Q: How can smaller catering companies increase their bottom line?
David Anderson:
"Adding a personal touch to your service can make a big difference. Clients appreciate the customized experience, and it helps justify the cost."
Jason Sutton:
"Identify your high-value clients early and cultivate those relationships for long-term growth."
Q: After planning and purchasing efficiently, what else can caterers do to maximize sales and profits?
Jeffrey Miller:
"Group tastings are a great opportunity to showcase extras—special stations, favors, and more. These often lead to substantial upgrades in revenue."
Q: What staple items can you purchase differently without sacrificing quality?
Jason Sutton:
"Look beyond food—buying items like gloves, eco-friendly plates, and spices in bulk can significantly lower costs. It's all about sourcing the right products at the right price."
Jeffrey Miller:
"We always buy staples like Sterno by the pallet, which gives us bulk discounts."
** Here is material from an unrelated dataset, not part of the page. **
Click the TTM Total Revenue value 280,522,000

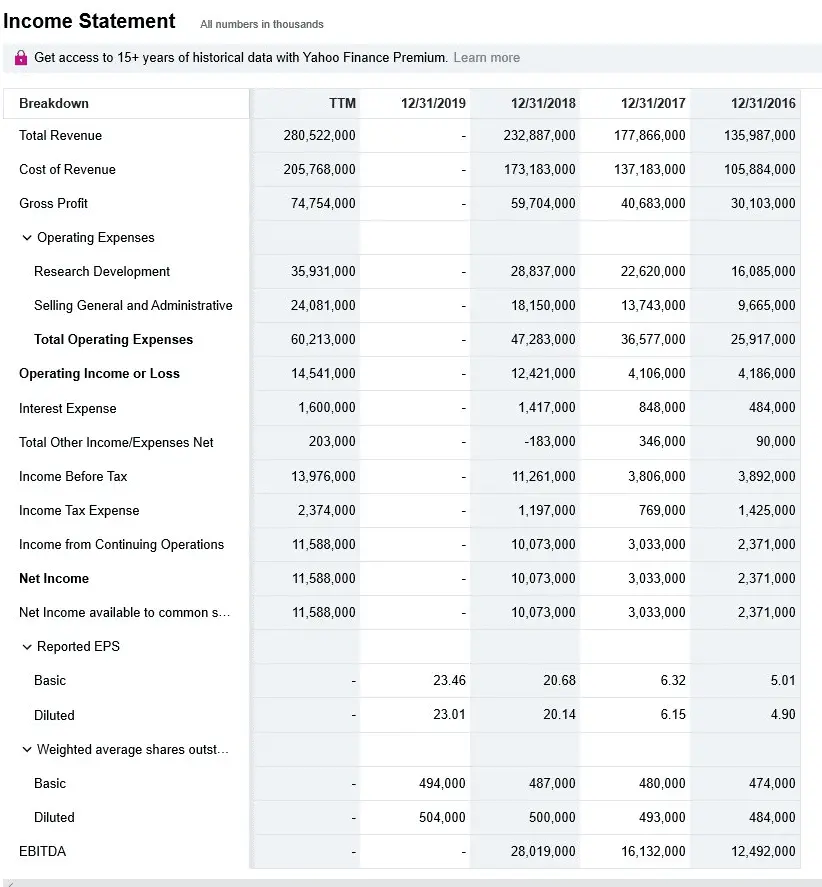319,136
Q: What should caterers keep in mind when negotiating with suppliers?
Jason Sutton:
"Be clear and direct in your negotiations. Building a strong, trustworthy relationship with your suppliers is invaluable."
Clint Elkins:
"Always ask questions and scrutinize your invoices. Hidden fees, like fuel charges, can add up quickly."
Conclusion
As we move into 2025, managing food costs will require caterers to be more strategic than ever. By staying informed on price trends, adjusting menus to market conditions, and building strong relationships with suppliers, caterers can position themselves to succeed in an increasingly volatile market. The insights shared in the ICA webinar emphasize the importance of flexibility, collaboration, and proactive planning in navigating food cost fluctuations while maintaining profitability. By embracing these strategies, caterers can continue to meet client expectations while protecting their bottom lines.